Injected, snorted, or smoked heroin causes an almost immediate “rush” or brief period of euphoria that wears off very quickly, terminating in a “crash.” The individual then experiences an intense craving to use more heroin to stop the crash and reinstate the euphoria. The cycle of euphoria, crash, and craving – repeated several times a day – leads to a cycle of addiction and behavioral disruption. These characteristics of heroin use result from the drug’s rapid onset of action and its short duration of action in the brain. An individual who uses heroin multiple times per day subjects his or her brain and body to marked, rapid fluctuations as the opiate effects come and go. These fluctuations can disrupt a number of important bodily functions. Because heroin is illegal, addicted persons often become part of a volatile drug-using street culture characterized by hustling and crimes for profit.

Methadone and LAAM have far more gradual onsets of action than heroin, and as a result, patients stabilized on these medications do not experience any rush. In addition, both medications wear off much more slowly than heroin, so there is no sudden crash, and the brain and body are not exposed to the marked fluctuations seen with heroin use. Maintenance treatment with methadone or LAAM markedly reduces the desire for heroin. If an individual maintained on adequate, regular doses of methadone (once a day) or LAAM (several times per week) tries to take heroin, the euphoric effects of heroin will be significantly blocked. According to research, patients undergoing maintenance treatment do not suffer the medical abnormalities and behavioral destabilization that rapid fluctuations in drug levels cause in heroin addicts.
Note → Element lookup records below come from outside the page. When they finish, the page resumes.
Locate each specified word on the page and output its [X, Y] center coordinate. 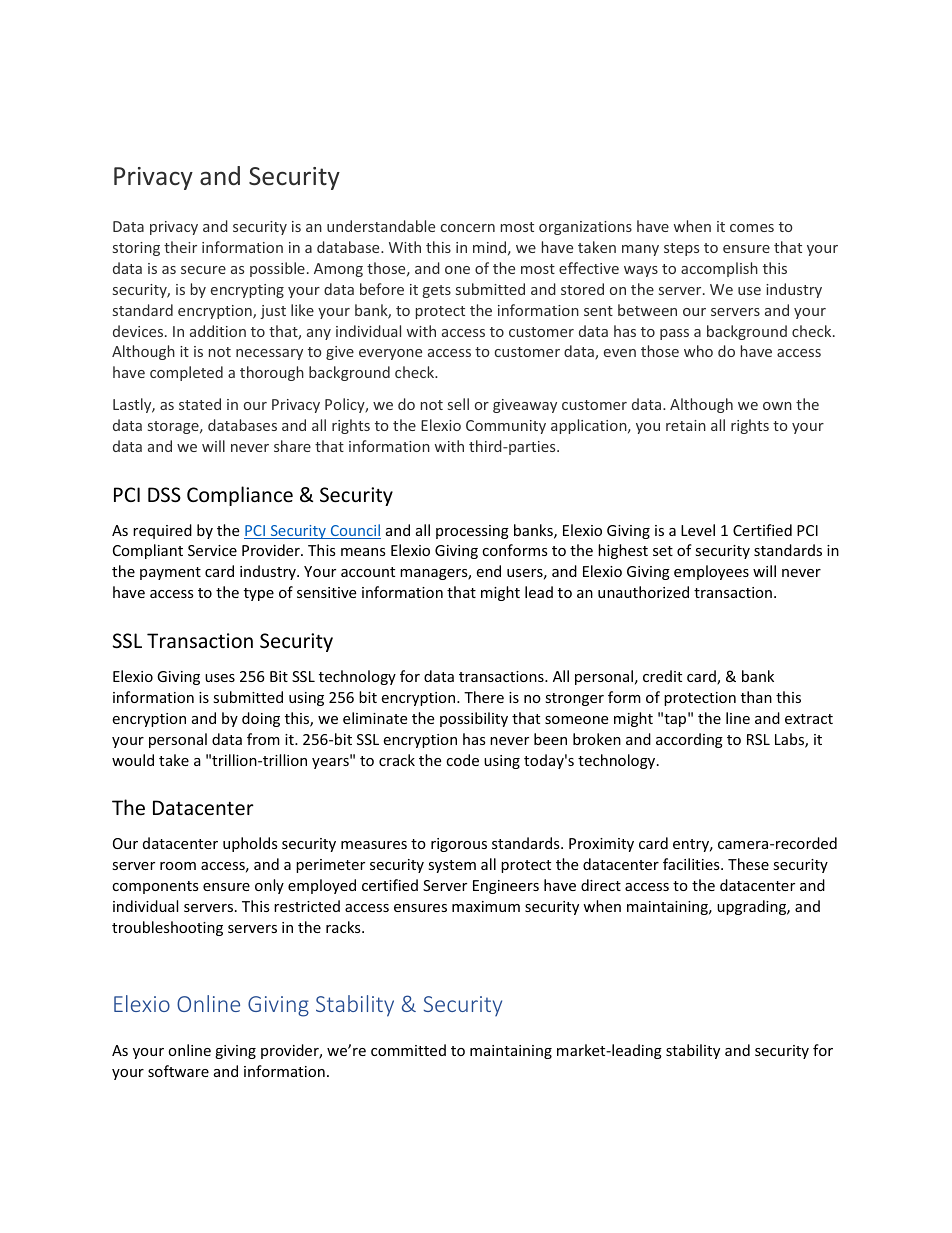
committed [408, 1050]
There [484, 697]
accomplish [719, 269]
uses [220, 678]
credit [662, 676]
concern [468, 228]
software [178, 1071]
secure [203, 270]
Information contained above is courtesy of The National Institute on Drug Abuse (NIDA) for more information please visit: http://www.drugabuse.gov

10. Where Do 12-Step or Self-Help Programs Fit Into Drug Addiction Treatment?

Self-help groups can complement and extend the effects of professional treatment. The most prominent self-help groups are those affiliated with Alcoholics Anonymous (AA), Narcotics Anonymous (NA), and Cocaine Anonymous (CA), all of which are based on the 12-step model, and Smart Recovery®. Most drug addiction treatment programs encourage patients to participate in a self-help group during and after formal treatment.
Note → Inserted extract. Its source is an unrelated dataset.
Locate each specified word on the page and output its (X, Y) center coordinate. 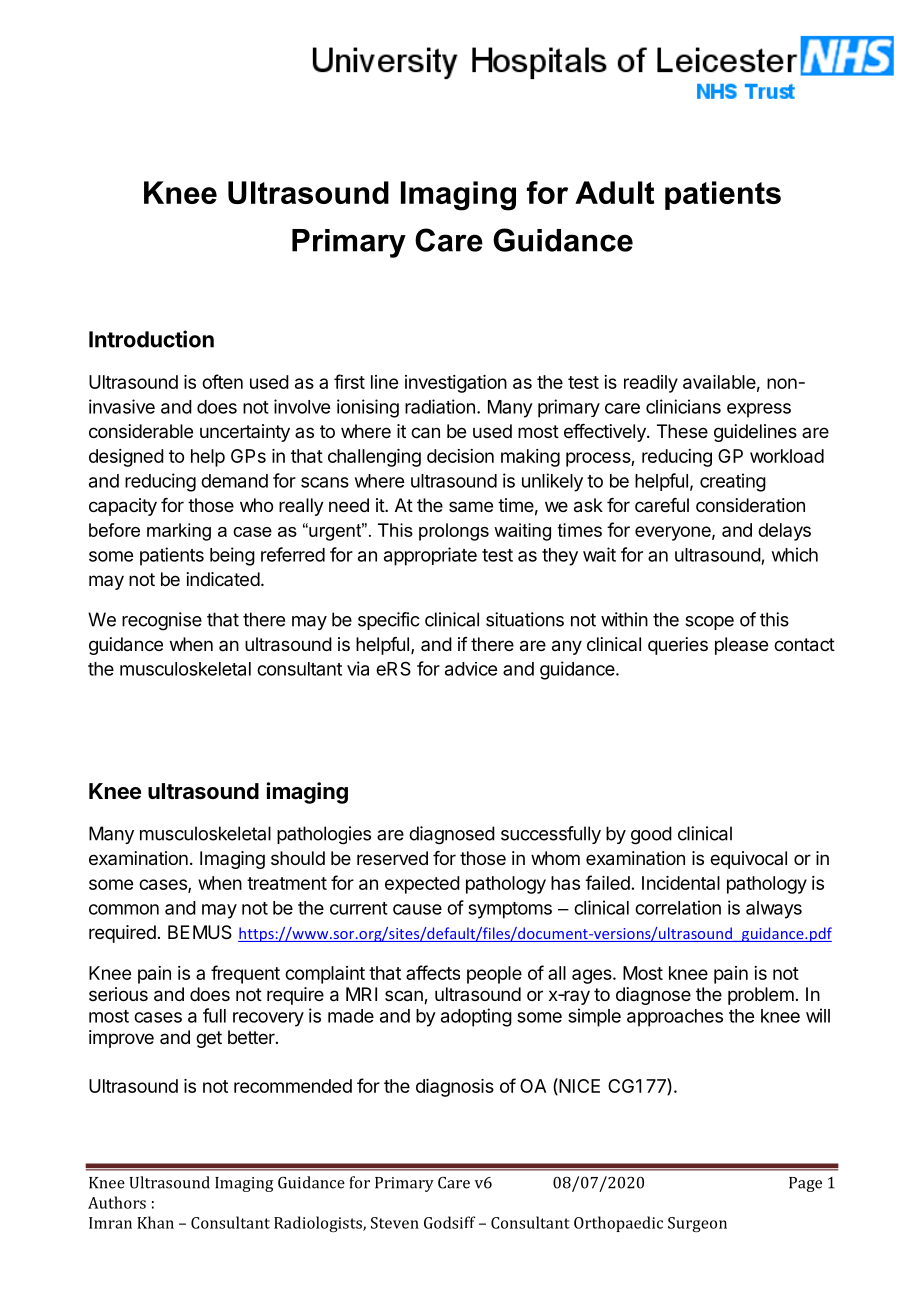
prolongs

Information contained above is courtesy of The National Institute on Drug Abuse (NIDA) for more information please visit: http://www.drugabuse.gov

11. Is Drug Addiction Treatment Worth Its Cost?

Drug addiction rehab is cost-effective in reducing drug use and its associated health and social costs. Treatment is less expensive than alternatives, such as not treating addicts or simply incarcerating addicts.

According to several conservative estimates, every $1 invested in addiction rehab and treatment programs yield a return of between $4 and $7 in reduced drug-related crime, criminal justice costs, and theft alone. When savings related to health care are included, total savings can exceed costs by a ratio of 12 to 1.